- Springfield Township, Minnesota Location within the state of Minnesota Springfield Township, Minnesota Springfield Township, Minnesota (the United States)
- Coordinates: 43°53′49″N 95°16′14″W﻿ / ﻿43.89694°N 95.27056°W
- Country: United States
- State: Minnesota
- County: Cottonwood

Area
- • Total: 36.1 sq mi (93.5 km^{2})
- • Land: 36.1 sq mi (93.4 km^{2})
- • Water: 0.039 sq mi (0.1 km^{2})
- Elevation: 1,460 ft (445 m)

Population (2010)
- • Total: 120
- • Density: 3.3/sq mi (1.3/km^{2})
- Time zone: UTC-6 (Central (CST))
- • Summer (DST): UTC-5 (CDT)
- FIPS code: 27-61834
- GNIS feature ID: 0665671

= Springfield Township, Cottonwood County, Minnesota =

Springfield Township is a township in Cottonwood County, Minnesota, United States. The population was 120 at the 2010 census.

Springfield Township was organized August 27, 1870.

==Geography==
According to the United States Census Bureau, the township has a total area of 36.1 sqmi, of which 36.1 sqmi is land and 0.04 sqmi, or 0.08%, is water.

==Demographics==
As of the census of 2000, there were 161 people, 64 households, and 49 families residing in the township. The population density was 4.5 people per square mile (1.7/km^{2}). There were 70 housing units at an average density of 1.9/sq mi (0.7/km^{2}). The racial makeup of the township was 99.38% White, 0.62% from other races. Hispanic or Latino of any race were 2.48% of the population.

There were 64 households, out of which 35.9% had children under the age of 18 living with them, 71.9% were married couples living together, 1.6% had a female householder with no husband present, and 21.9% were non-families. 18.8% of all households were made up of individuals, and 7.8% had someone living alone who was 65 years of age or older. The average household size was 2.52 and the average family size was 2.86.

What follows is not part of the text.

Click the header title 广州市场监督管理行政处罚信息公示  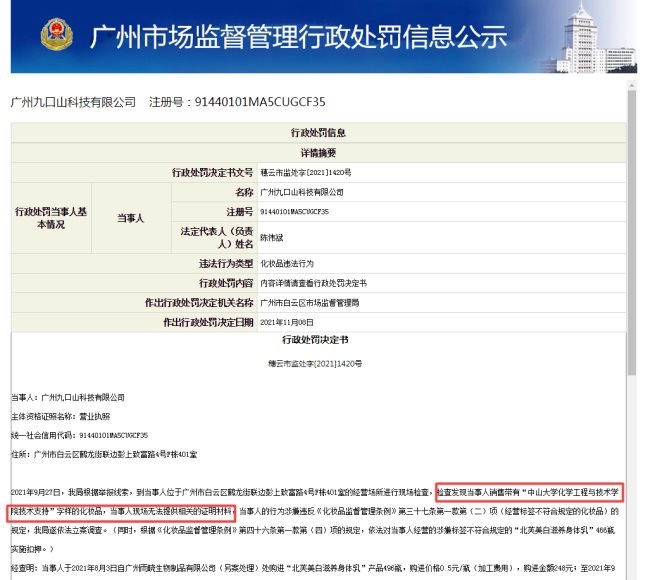point(298,38)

In the township the population was spread out, with 23.0% under the age of 18, 6.2% from 18 to 24, 26.1% from 25 to 44, 29.8% from 45 to 64, and 14.9% who were 65 years of age or older. The median age was 40 years. For every 100 females, there were 101.3 males. For every 100 females age 18 and over, there were 103.3 males.

The median income for a household in the township was $39,286, and the median income for a family was $39,821. Males had a median income of $30,625 versus $16,250 for females. The per capita income for the township was $15,175. None of the families and 1.3% of the population were living below the poverty line, including no under eighteens and 10.0% of those over 64.

==Politics==
Springfield Township is located in Minnesota's 1st congressional district, represented by Tim Walz, a Democrat. At the state level, Springfield Township is located in Senate District 22, represented by Republican Doug Magnus, and in House District 22B, represented by Republican Rod Hamilton.